In this study the odds of engaging in RSB is 2.2 times higher among males than females. Similar studies indicated that males were more likely to be involved in RSBs than females [11,12,13, 18]. According to the current finding the possible reasons could be substance use such as alcohol and Khat that were more commonly used among males than females. The current study found that likelihood of having RSB was higher among patients between age ranges of 18–24 than other age groups. This finding is consistent with previous study [29]. This could be explained that psychiatric disorders and RSBs both peak in young adulthood as indicated in other study findings [30, 31]. Furthermore, low self-esteem and high internal stigmatization in younger adults with mental illness may result in a failure to provide healthier romantic relationship and associated with failure to advocate for safer sex [32]. The current study also revealed that, patients who were on recent manic phase of the disorder were more likely to be engaged in RSBs as compared to those in depressive state.
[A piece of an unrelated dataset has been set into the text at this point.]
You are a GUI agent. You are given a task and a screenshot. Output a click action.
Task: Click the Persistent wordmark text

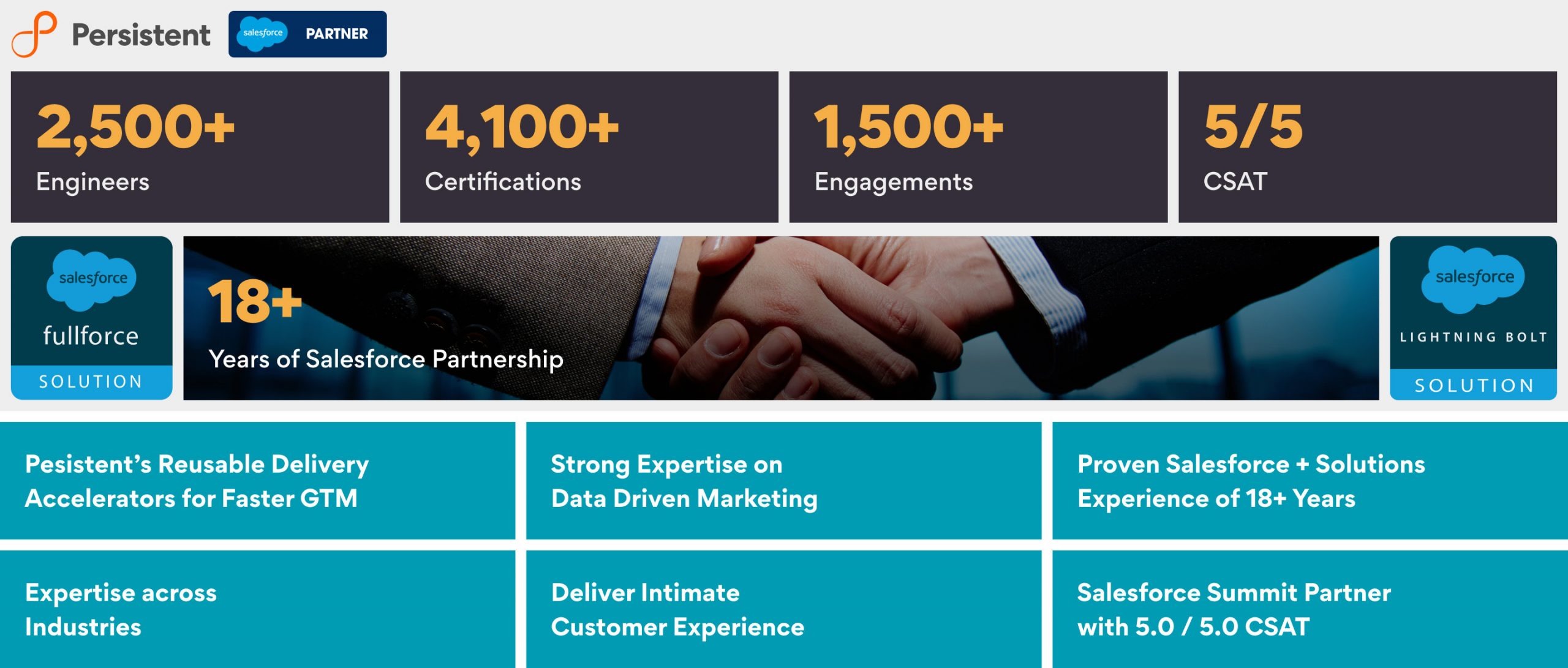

Previous studies also supported this finding [11, 12]. During manic episode of bipolar disorder, patients exhibit high sexual desire and frequency to engage into sexual activities which might make them more prone to exhibiting sexual risk behavior and its negative consequences. Unlike this, bipolar patients in depressive state reported loss of interest in sex [33]. Our study also indicated that substance use related problems particularly, alcohol consumption was found to increase the risk of having RSBs than those who are currently using alcohol. Many studies claim that alcohol has a disinhibiting effect and power to influence an individual’s decision making. This could lead individuals to pass wrong and unbalanced decision including entering oneself in RSBs without weighing any damage following the behavior [10, 17, 34].

In general, the present study reported the burden of RSBs and associating factors among bipolar disorder patients. However, the cross sectional nature of this study cannot allow for making cause and effect relationship between RSBs and patients characteristics. In addition, sensitive nature of sexual behaviors on face to face interview could have a social desirability bias. Moreover, this study is institution-based study. Therefore, the findings cannot be generalized to those who remain undiagnosed or untreated in the community.

Conclusion

High prevalence of risky sexual behavior was identified among people with bipolar disorder at AMHH. Current manic episode and the consumption of alcohol were found to aggravate the risky sexual behavior. To reduce the burden of risky sexual behaviors, mental health services which focus on sexual behaviors of bipolar patients is required. Screening and intervening of risk reduction strategies for those highly vulnerable group of people should be designed. In addition, the causal mechanisms and effect between risky sexual behavior and bipolar disorder should be examined.